RECORDS FOR PROCESSING

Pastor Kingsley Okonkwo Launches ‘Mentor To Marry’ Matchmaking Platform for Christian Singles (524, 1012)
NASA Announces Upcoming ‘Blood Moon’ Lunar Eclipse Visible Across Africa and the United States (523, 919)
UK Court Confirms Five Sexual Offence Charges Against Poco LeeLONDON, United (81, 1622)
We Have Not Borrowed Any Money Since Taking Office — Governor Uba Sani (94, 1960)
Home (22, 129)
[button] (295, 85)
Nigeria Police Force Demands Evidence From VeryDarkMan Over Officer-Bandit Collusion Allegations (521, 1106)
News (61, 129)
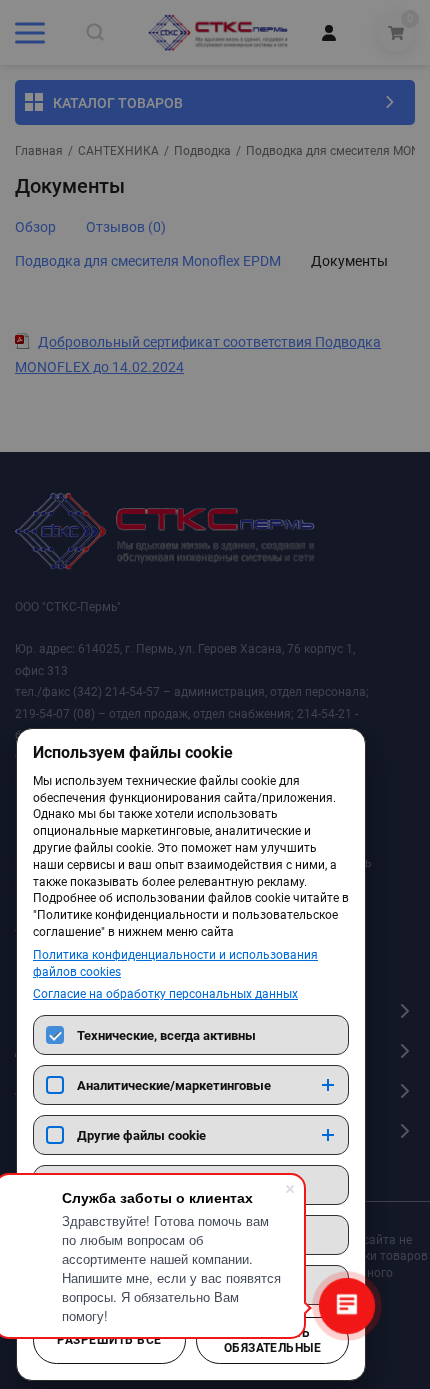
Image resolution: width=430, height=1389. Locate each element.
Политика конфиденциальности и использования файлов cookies (175, 963)
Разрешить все (109, 1340)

TO DO
No line before the one with "Image resolution: width=430, height=1389." belongs in the answer; copy that line and the rest of the records exactly.

ANSWER TO THIS EXERCISE
Image resolution: width=430, height=1389. Locate each element.
Политика конфиденциальности и использования файлов cookies (175, 963)
Разрешить все (109, 1340)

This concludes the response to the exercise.